18 Ekim Dünya Menopoz Günü

Dünya Sağlık Örgütü’ne göre 2030 yılına kadar 50 yaş ve üzerindeki kadınların sayısı 1,2 milyarı bulacak ve bu kadınların neredeyse tamamı hayatının geri kalanını menopoz ile birlikte yaşayacak.


Üniversitemiz Araştırma ve Uygulama Hastanesi Kadın Hastalıkları ve Doğum Anabilim Dalı Öğretim Üyesi Doç. Dr. Çağlar Yıldız, menopoz rahatsızlığı ile ilgili önemli açıklamalarda bulundu.

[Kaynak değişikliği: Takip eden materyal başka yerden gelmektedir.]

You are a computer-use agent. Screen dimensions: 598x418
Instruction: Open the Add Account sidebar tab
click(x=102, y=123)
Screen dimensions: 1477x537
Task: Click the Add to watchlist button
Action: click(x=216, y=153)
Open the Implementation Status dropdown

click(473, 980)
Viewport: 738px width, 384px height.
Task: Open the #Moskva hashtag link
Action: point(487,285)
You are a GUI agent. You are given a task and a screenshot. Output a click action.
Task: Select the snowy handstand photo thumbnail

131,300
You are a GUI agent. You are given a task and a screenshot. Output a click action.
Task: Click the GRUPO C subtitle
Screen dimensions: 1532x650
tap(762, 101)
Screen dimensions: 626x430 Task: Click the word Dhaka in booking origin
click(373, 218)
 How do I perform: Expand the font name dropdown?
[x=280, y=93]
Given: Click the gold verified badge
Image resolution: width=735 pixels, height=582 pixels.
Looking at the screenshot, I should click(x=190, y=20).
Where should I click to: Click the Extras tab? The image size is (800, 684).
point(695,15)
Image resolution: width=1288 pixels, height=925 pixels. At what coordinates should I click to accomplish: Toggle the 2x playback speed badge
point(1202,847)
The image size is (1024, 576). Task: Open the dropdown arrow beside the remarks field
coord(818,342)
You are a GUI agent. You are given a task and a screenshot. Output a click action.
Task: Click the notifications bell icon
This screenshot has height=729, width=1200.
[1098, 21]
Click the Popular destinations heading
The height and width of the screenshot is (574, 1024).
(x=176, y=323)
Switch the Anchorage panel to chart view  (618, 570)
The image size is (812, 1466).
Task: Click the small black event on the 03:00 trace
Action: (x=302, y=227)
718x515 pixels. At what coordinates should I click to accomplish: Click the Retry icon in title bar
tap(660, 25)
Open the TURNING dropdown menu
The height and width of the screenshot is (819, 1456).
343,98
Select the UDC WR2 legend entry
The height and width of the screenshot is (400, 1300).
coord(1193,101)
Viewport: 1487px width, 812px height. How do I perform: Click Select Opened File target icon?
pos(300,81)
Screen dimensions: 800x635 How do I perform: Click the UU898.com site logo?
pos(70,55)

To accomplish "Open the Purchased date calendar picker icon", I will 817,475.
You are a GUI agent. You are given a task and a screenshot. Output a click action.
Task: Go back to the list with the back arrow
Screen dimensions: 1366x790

Doç. Dr. Çağlar Yıldız yaptığı açıklamada, “18 Ekim Dünya Menopoz Günü. Kadınların yaşamının önemli bir bölümü menopoz döneminde geçmekte. Menopoz süreci de kadınları bir hayli etkilemekte. Neler oluyor bu süreçte? Daha önce var olmayan birkaç semptomlar şikâyetler ortaya çıkıyor. Örneğin; ‘terleme, ateş basması, sinirlilik’ gibi sosyal hayatı etkileyen belirtiler ortaya çıkıyor ve bu da kadınları ve insanları çok rahatsız ediyor. Kadınlar bu durumun hayatının bir parçası olarak görüp kabul etmeleri gerekmektedir. Bu süreçler bazen depresyona varacak kadar ciddi sonuçlar doğurabiliyor. Diğer taraftan menopoz sürecinde kadınlar fiziksel olarak bazı değişikliğe de uğrayabiliyor. Östrojen hormonunun eksikliğine bağlı olarak kas kemik yapısında, kalp damar sisteminde çeşitli problemler çıkabiliyor. Bu nedenle hastalarımızın bu süreçte dikkatli olmaları gerekmektedir. Menopoz süreci sonrasında kemik yapıları ile ilgili, kalp damar sitemi, hipertansiyon, meme kanseri gibi hastalıkların kontrollerini düzenli olarak yaptırmaları gerekmekte. Bu hastalıkların görülme oranı menopoz döneminde artıyor.” dedi. 


Doç. Dr. Yıldız konuşmasının devamında, “Menopoz sürecinde yaş ortalaması genellikle kişiden kişiye değişebiliyor. Ülkemizde menopoz dönemine giren kadınların yaş ortalamasının 47-49 yaşlarında olduğu belirtiliyor. Avrupa ülkelerinde bu süreç birkaç yaş daha artabiliyor” ifadelerine yer verdi.